Second, the amount of capital investment is off the scale. At the early stage of a surge, investment tends to be patchy and not fully understood—the sector exists but it is not completely legible yet.

And third, Colin suggests that AI allows computing to reach sectors that have in some ways resisted it:

Like lean production, which extended mass production’s dominance for decades through efficiency gains, AI doesn’t mark computing’s end but its maturation. The technology spreads to previously untouchable sectors, creating the illusion of radical novelty whilst actually representing computing and networks’ final conquest of the physical economy.

Late deployment

It’s worth pausing here. Although Perez dates the end of each of her surges from the date of the innovation that makes the next surge, possible, there’s a kind of ‘late deployment’ stage in the old surge while the new one is still in its early stages of development.

Late deployment: So although the ICT surge dates from 1971, much of the final innovation in the cars/oil surge also dates from then. In the UK at that time, there’s still a huge roadbuilding programme of motorways and ring-roads, and these then made possible the emergence of long-distance logistics, big-box out of town retailing, and edge of town business parks. Colin’s arguing that AI is the equivalent of bigger roads and big box retail—different, but more about embedding the technology more deeply than the kind of transformational change that eventually causes a new and distinctive form of abundance.

There’s also social pushback—in the UK the campaigns against big ringroad schemes started in the late 1960s and early 1970s. And perhaps we’re seeing some of that about AI. The U.S. map of local pushback against data centres from Data Center Watch covers the whole of the country, in red states and blue. People seem to hate Google’s inserting of AI tools into its search results, and hate even more that it is all but impossible to turn it off. This doesn’t speak to an exciting technology that is being embraced by its users. A note by Ted Gioia on his music blog says that:

Most people won’t pay for AI voluntarily—just 8% according to a recent survey. So [tech companies] need to bundle it with some other essential product.

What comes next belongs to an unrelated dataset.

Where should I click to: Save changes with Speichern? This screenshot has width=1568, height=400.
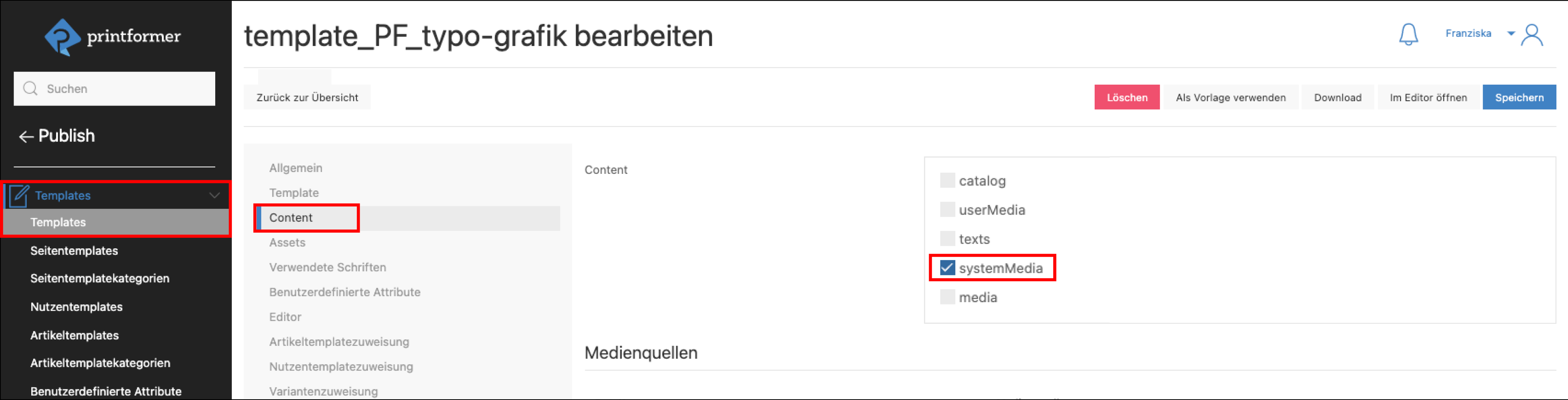pyautogui.click(x=1519, y=97)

Or as Ed Zitron noted recently of Notion:

Notion bumped its Business Plan from $15 to $20-a-month per user thanks to its new “AI features,” which I imagine sucked for previous business subscribers who didn’t want “AI agents” or any of that crap but did want things like Single Sign On and Premium Integrations. The result? Profit margins dropped by 10%. Great job everybody!

Normal returns

This matters for a couple of reasons. In the first place, late stage post-deployment technologies do produce returns on investment, but they’re normal returns, not increasing returns.

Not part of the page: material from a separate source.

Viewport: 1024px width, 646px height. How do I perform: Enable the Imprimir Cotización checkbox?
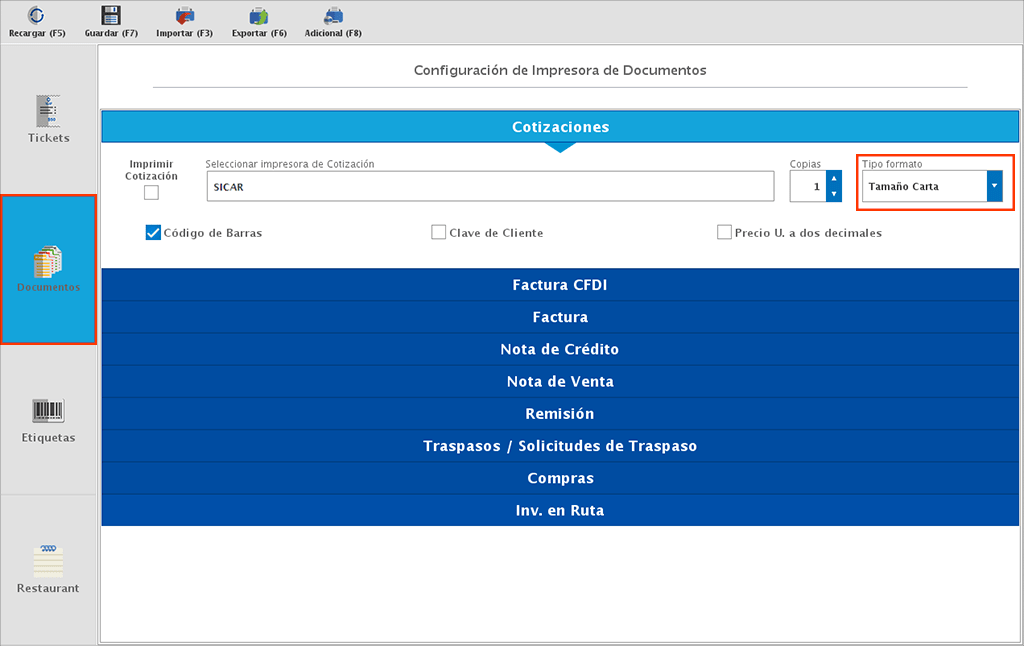(x=151, y=192)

But in the second place it sheds a different light on what amounts to a ‘business model war’ going on between China and the United States at the moment through their different approaches to AI.

I think we know plenty about the American model. It is fuelled by a transhumanist ideology that is just this side of The Rapture, as Sam Altman of OpenAI reminds people every week of the year.

The Chinese model of AI

As the Exponential View newsletter explained on Sundayquoting the policy organisation RAND, the Chinese model is completely different:

In Washington, the AI policy discourse is sometimes framed as a ‘race to AGI.’ In contrast, in Beijing, the AI discourse is less abstract and focuses on economic and industrial applications that can support Beijing’s overall economic objectives.

Azeem Azhar of EV added some gloss:

Chinese teams… publish leaner open-source architectures and partner with specialists in areas such as healthcare analytics (Yidu Tech) and adaptive learning (Squirrel AI).

This is partly driven by constraints: China has far less computing power than the US, and needs to build lean. This also means that its model is far more exportable. But the important point here is that if AI is a late-stage technology and not the next large surge of innovation, the Chinese model matches the moment. Perhaps we shouldn’t be surprised: unlike most countries, a third of the full members of China’s Central Committee are technocrats.